Copy, from the data below, each line that has the word "computer".

§ **Provided records**
━━━━━━━━
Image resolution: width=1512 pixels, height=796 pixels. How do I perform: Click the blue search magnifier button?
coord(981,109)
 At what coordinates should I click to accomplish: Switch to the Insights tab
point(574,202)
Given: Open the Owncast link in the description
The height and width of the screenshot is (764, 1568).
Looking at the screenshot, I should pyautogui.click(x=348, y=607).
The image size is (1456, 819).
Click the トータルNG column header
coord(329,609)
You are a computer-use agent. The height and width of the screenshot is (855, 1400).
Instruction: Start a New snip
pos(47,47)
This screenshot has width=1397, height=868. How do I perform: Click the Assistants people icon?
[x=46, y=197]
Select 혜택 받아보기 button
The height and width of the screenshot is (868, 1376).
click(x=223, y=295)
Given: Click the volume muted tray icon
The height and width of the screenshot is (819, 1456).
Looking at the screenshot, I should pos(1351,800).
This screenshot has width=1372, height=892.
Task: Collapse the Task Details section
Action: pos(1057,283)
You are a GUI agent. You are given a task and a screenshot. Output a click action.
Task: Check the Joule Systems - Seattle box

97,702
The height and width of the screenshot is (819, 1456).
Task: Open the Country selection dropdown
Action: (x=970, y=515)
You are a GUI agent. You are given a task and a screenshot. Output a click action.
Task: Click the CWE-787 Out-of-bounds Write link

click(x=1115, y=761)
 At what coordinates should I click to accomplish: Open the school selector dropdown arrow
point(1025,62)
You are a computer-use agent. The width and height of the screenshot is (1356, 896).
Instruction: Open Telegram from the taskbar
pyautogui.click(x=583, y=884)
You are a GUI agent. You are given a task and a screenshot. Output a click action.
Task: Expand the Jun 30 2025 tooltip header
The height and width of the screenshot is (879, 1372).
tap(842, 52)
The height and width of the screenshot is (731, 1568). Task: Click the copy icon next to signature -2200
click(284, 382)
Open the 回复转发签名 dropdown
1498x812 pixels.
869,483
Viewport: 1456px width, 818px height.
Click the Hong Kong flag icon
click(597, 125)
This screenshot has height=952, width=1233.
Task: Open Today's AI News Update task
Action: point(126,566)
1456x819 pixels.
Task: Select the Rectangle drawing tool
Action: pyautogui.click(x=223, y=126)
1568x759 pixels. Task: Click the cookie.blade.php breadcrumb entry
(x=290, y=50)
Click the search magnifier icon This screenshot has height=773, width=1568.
━━━━━━━━
§ **Answer section**
You are a computer-use agent. The height and width of the screenshot is (855, 1400).
You are a computer-use agent. The width and height of the screenshot is (1356, 896).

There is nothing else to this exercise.